Resilience and overcoming are sometimes equated with artistic merit—but that’s not what’s happening here. On I’ve Got Me, Sternberg culls from a broader emotional range and an expanded musical vocabulary. From the percussive jangle of “People Are Toys to You” to the lovelorn ballad “Right Here,” their compositions are steady scaffolds built from warm acoustic guitar, Brill Building- and bluegrass-inspired string flourishes, and reassuring plucks of upright bass. Whether the combination of piano in unison with steel guitar on “She Dreams,” the electric guitar vamp on “Human Magnet,” or the spare strums of “Stockholm Syndrome” and “The Song,” I’ve Got Me doesn’t sound hushed or intimate. It’s just there, present, as if something obvious suddenly revealed itself to you.

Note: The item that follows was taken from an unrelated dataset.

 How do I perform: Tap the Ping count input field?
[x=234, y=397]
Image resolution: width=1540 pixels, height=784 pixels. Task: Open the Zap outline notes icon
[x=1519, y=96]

Sternberg’s songs, so frank and free of pretense, may recall the Magnetic Fields, or the anti-folk of Kimya Dawson or Jeffrey Lewis. Unlike those artists, though, Sternberg writes unmediated by neurotic or self-aware humor; this is pain and joy without a punchline. Think of this album like an oblong version of Carole King’s landmark 1971 album Tapestry: Sternberg is presenting a new canon of inverted love songs, each one so sturdy and true that they could withstand being covered by the lowliest of bands and still sound like gifts. Their words are both the dark voice in the back of your head and the friendly one urging you to buck up. “All my faults and flaws and lies/Are no one’s fault but mine,” they sing on the title track, a song that climbs up and down the scales, mirroring the ambivalence of a phrase like “I’ve got me.” Yes, it’s true: We have to live our entire lives with ourselves. At least we’ve got company.